M-sigma relation
The M-sigma relation is the tight empirical correlation between the mass of a supermassive black hole and the stellar velocity dispersion of its host galaxy's bulge. Discovered in the late 1990s through systematic measurement of black hole masses in nearby galaxies, the relation spans five orders of magnitude in black hole mass with remarkably small scatter (~0.3 dex), implying that black hole growth and galaxy formation are not independent processes but coupled through a shared regulatory mechanism.
The standard interpretation is that the relation reflects self-regulated growth via AGN feedback: as the black hole accretes mass, its radiative and mechanical output heats and expels gas from the galactic nucleus, eventually starving the accretion disk and halting further growth. The terminal black hole mass is therefore determined by the depth of the galaxy's gravitational potential well, which is measured by the stellar velocity dispersion. This is not a coincidence of initial conditions but a dynamical attractor: galaxies with undersized black holes experience stronger feedback effects, while galaxies with oversized black holes suppress their own fuel supply.

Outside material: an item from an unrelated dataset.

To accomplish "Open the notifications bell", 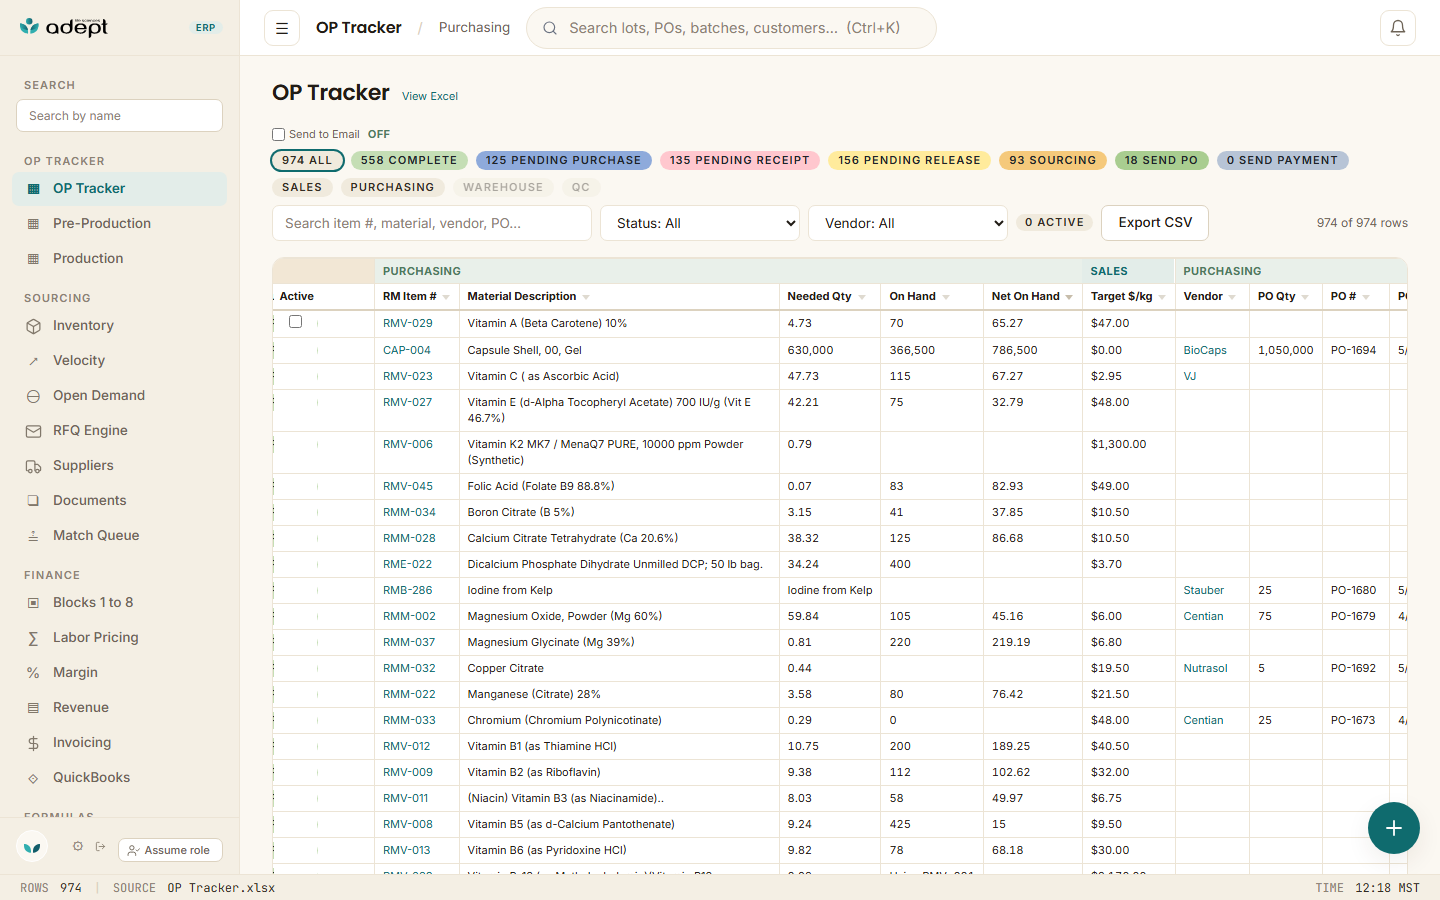I will 1398,28.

The M-sigma relation is one of the most important constraints in extragalactic astrophysics. It provides a simple mass estimator for black holes in distant galaxies where direct dynamical measurement is impossible, and it connects the physics of active galactic nuclei to the broader dynamics of galaxy formation. Its tightness remains puzzling: the physical processes that establish the relation — feedback, mergers, secular evolution — operate on vastly different timescales, yet the correlation is tighter than any single process can easily explain. The relation may be the signature of a deeper structural constraint, possibly connected to the self-similarity of gravitational collapse.
The M-sigma relation is not merely an empirical convenience for estimating black hole masses. It is evidence that the largest structures in the universe are regulated by engines at their centers that are ten billion times smaller. Scale invariance is not an accident of cosmic architecture. It is a feedback theorem.